How have such laws impacted industry stakeholders in the pharma supply chain, like pharma manufacturers, pharmacy benefit managers, wholesalers, pharmacies, hospitals, insurers etc?

State transparency laws create a significant administrative burden on manufacturers. Drug makers must manage all relevant data and comply with each state’s unique rules, requirements, deadlines, and formats. Reporting complexity grows with each product on the market because each medicine requires a report.

Additionally, the federal government and all 50 state legislatures constantly propose, pass, or modify new legislation, requiring companies to monitor all of this legislative action. At any given time, more than 500 proposals may be under consideration.

Pharma companies can no longer rely on spreadsheets to manage this complex information. These laws underscore the urgency of digital transformation to handle compliance.

Has the cost of compliance with price transparency laws increased? If yes, by how much?

While we know the cost of price transparency compliance has increased, the exact amount is impossible to quantify.

Associated costs include:

  • Necessary technology investments.
  • Additional staffing and time for reporting.
  • Adjustments to market pricing strategies.
  • Fines for noncompliance.

How will the Inflation Reduction Act further impact pharma/medical pricing in the US?

Medicare drug price negotiation will impact more than just the 10 drugs on the current negotiation list. The reduced prices for these medications will create competition across the entire therapeutic category, potentially diminishing revenue and forcing manufacturers to adjust other drug prices, resulting in higher commercial drug prices.

What do pharma companies serving the US market need to do to ensure better compliance with state medicine price transparency laws?

Pharma companies should create and/or maintain a central repository to track each state’s specific transparency reporting requirements, deadlines, formats, and data needs. Manufacturers must closely monitor all 50 states for new and changing legislation, updating their databases as necessary.

Manual Excel trackers are woefully inadequate in this complex regulatory environment. Implementing automated solutions allows companies to generate state specific reports on schedule using accurate data from multiple sources. These systems also enable cross department visibility and maintain detailed reporting records in case of audits.

Are there different medicine/medical care pricing models that the US or other regulators are discussing/debating?

Value-based and outcome based pricing models are growing in popularity. Value based strategies set prices based on a drug’s value to patients. Germany, Australia, Canada, and some European countries use this approach.

The UK is exploring a Netflix-style subscription model where pharmaceutical companies receive up front payment for their drugs rather than being paid based on prescription volume. Theoretically, decoupling financial incentives from sales volume reduces pressure to sell large amounts and encourages new drug development for rare diseases.

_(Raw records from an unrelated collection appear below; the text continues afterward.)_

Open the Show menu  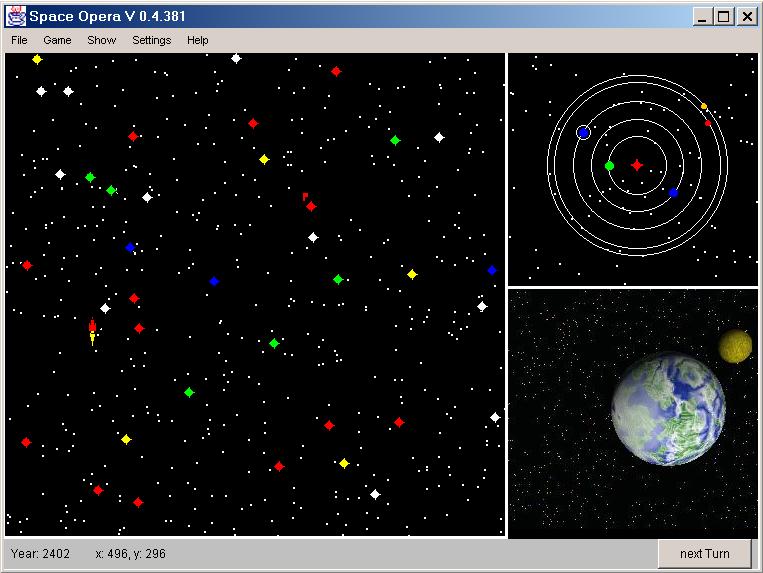tap(101, 40)
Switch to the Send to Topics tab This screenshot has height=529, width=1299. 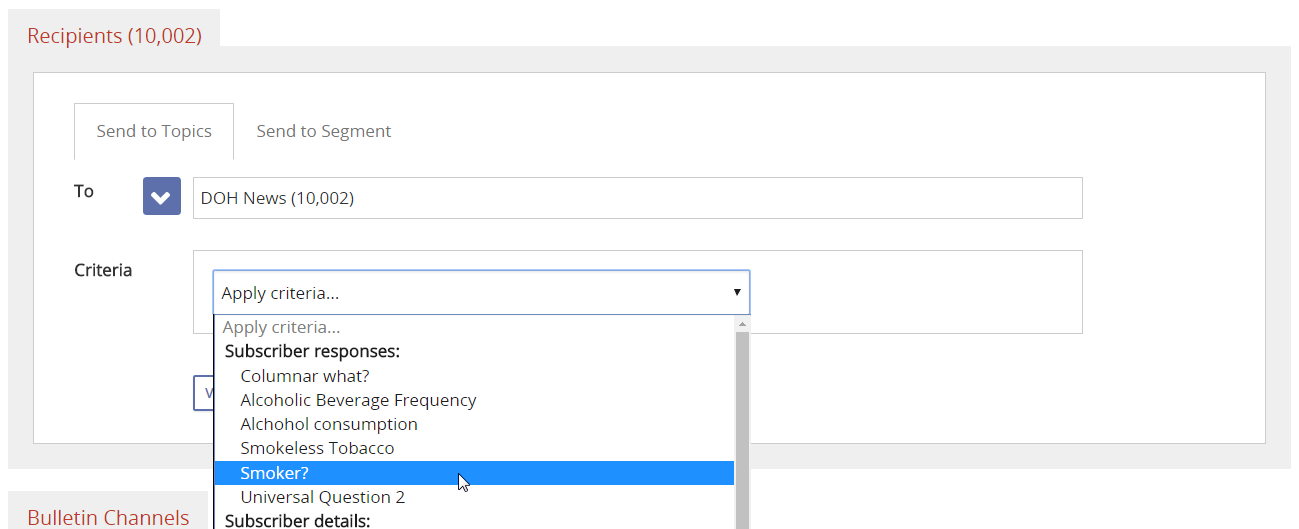(154, 131)
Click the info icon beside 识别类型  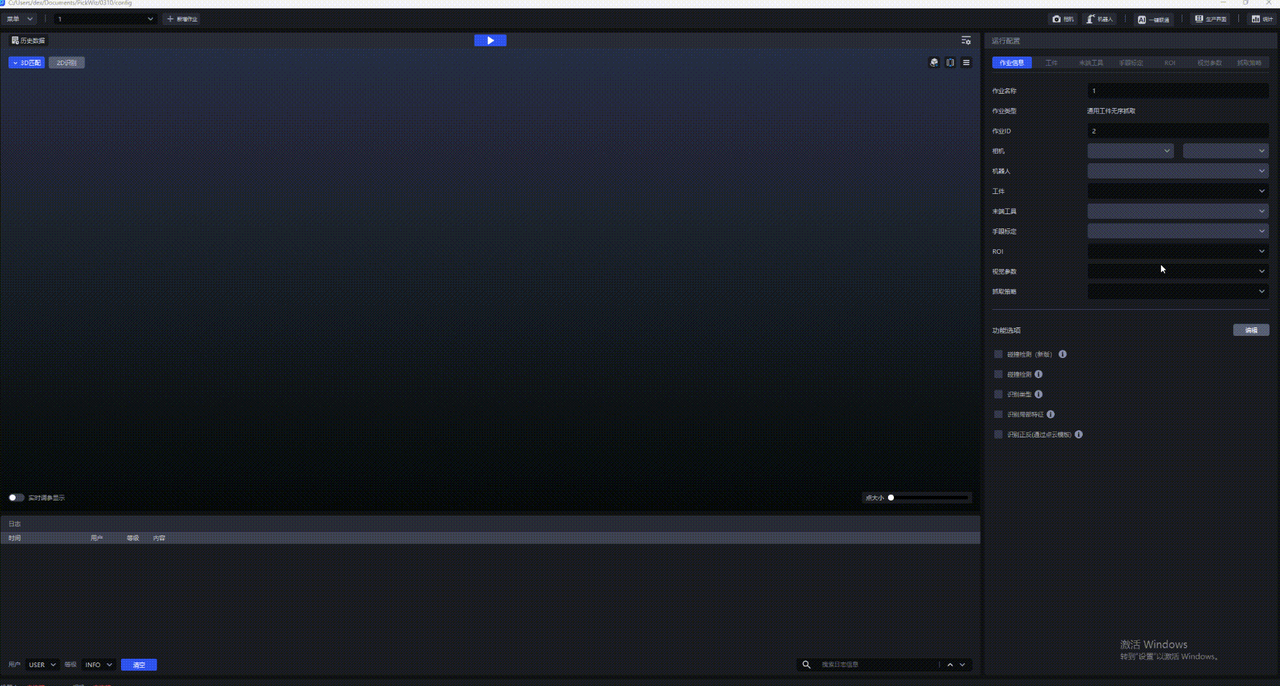[1039, 394]
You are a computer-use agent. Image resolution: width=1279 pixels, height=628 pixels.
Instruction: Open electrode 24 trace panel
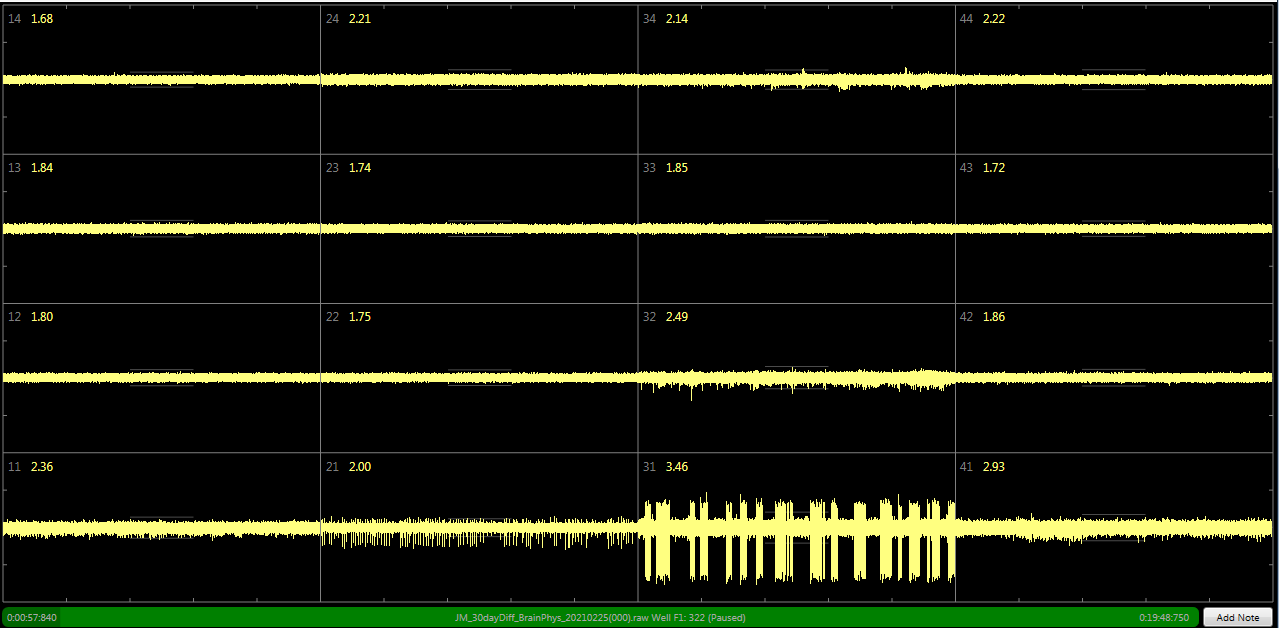pyautogui.click(x=479, y=79)
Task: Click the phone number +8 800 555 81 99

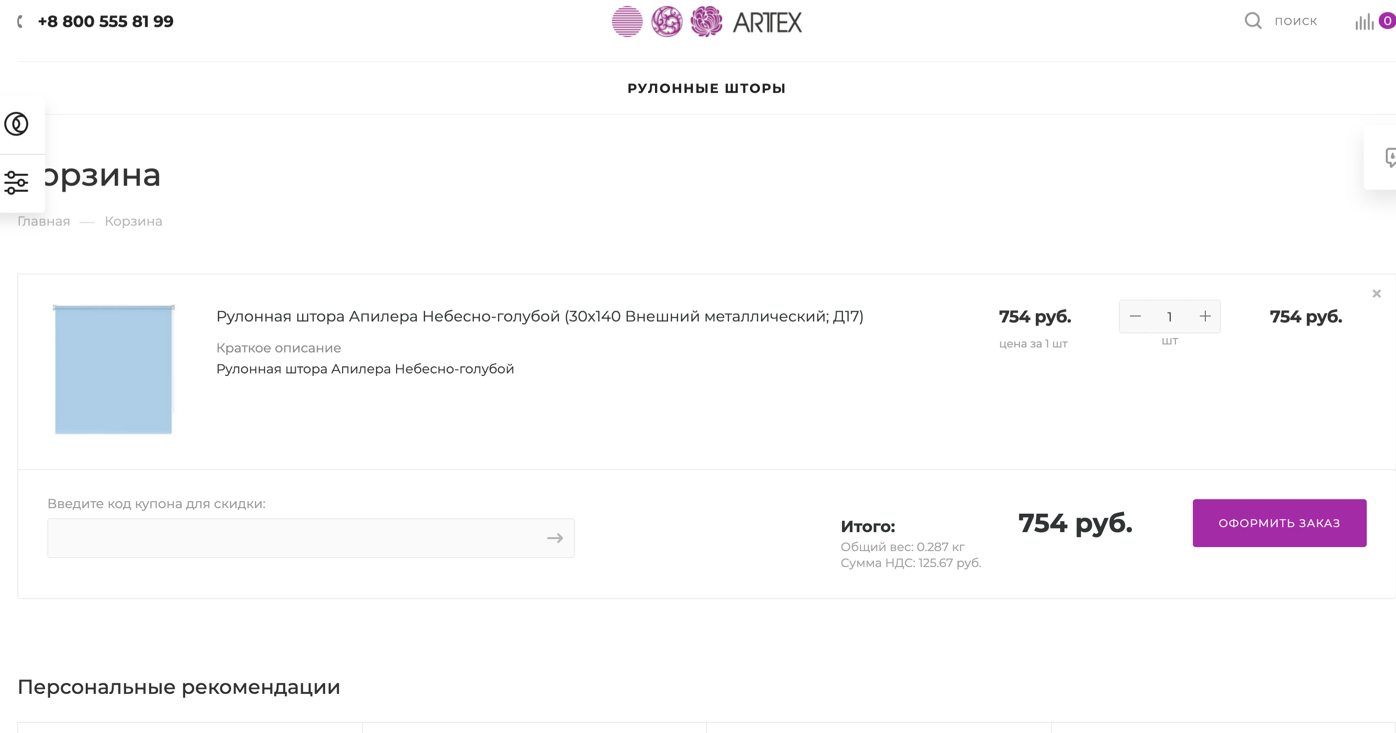Action: click(105, 21)
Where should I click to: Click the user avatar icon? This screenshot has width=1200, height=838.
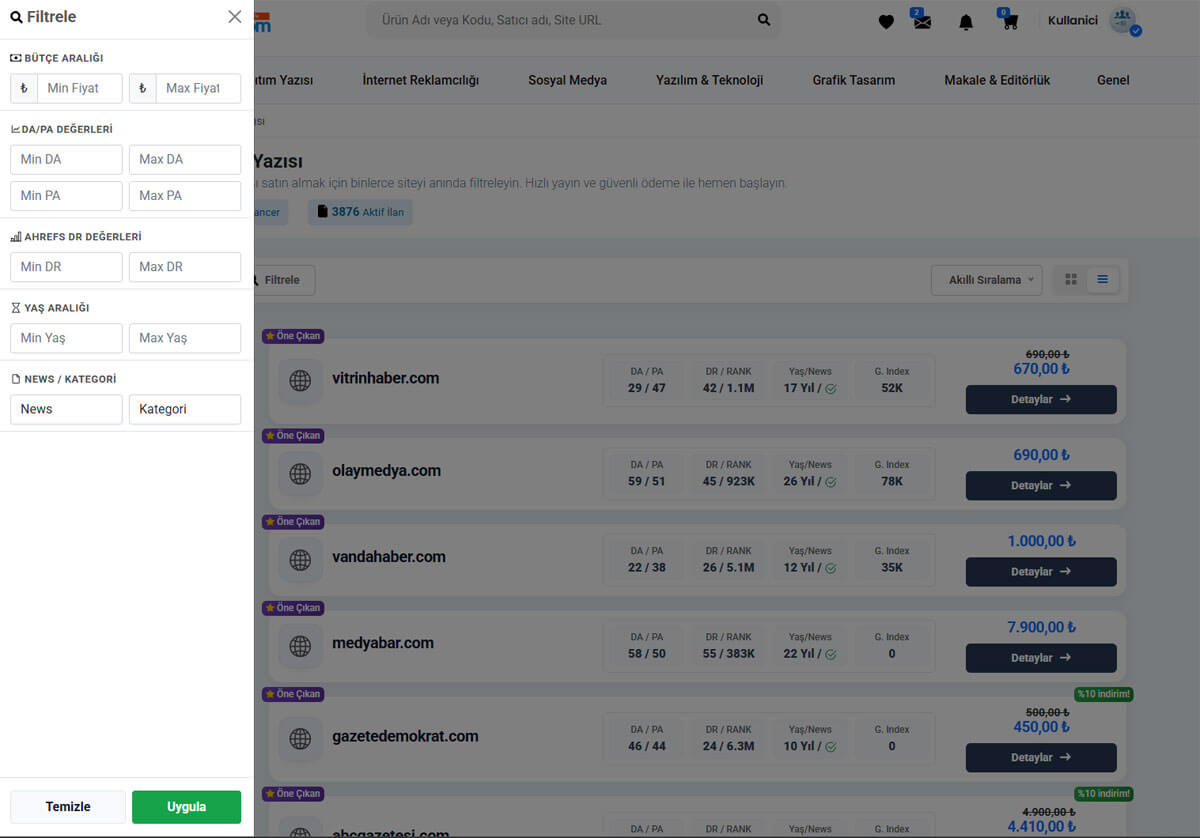click(1123, 20)
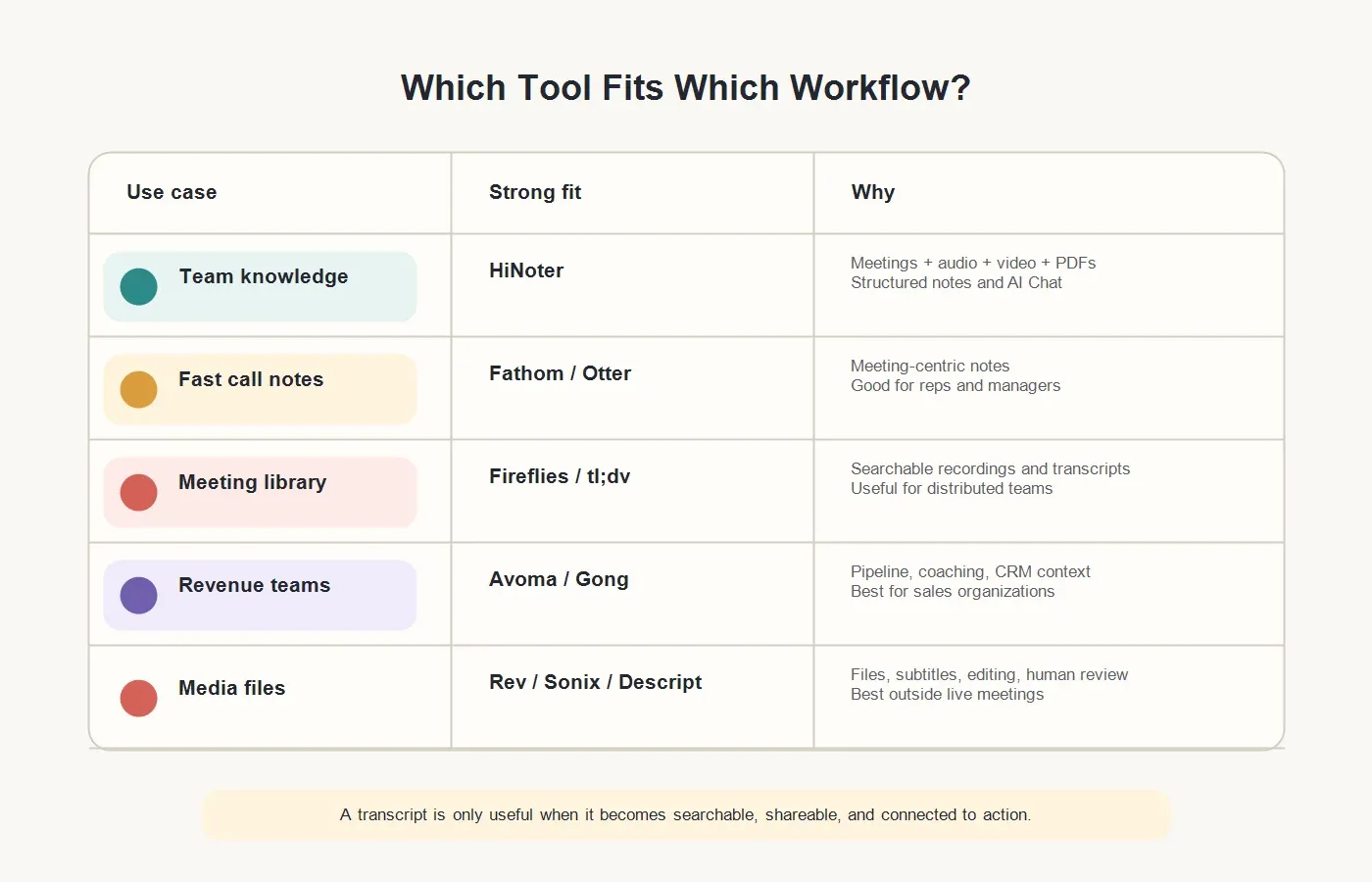The image size is (1372, 882).
Task: Select the Revenue teams label
Action: 255,585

The outcomes-based model is an evolution of value-based models. In this case, there is a tiered pricing structure wherein the payer pays different prices for the same drug depending on a successful outcome for the patient. For example, an insurer will pay up-front for a one-time treatment. If the patient does not reach predefined goals, the company will refund the insurer’s money. This model is becoming more common in healthcare but is still rare in pharmaceuticals.

The challenge with these models is the lack of consensus around metrics to define value as well as the inability to track and measure value and outcomes effectively. The current US system also presents a number of implementation barriers, such as the Medicaid Drug Rebate Program’s (MDRP) “best price” requirement.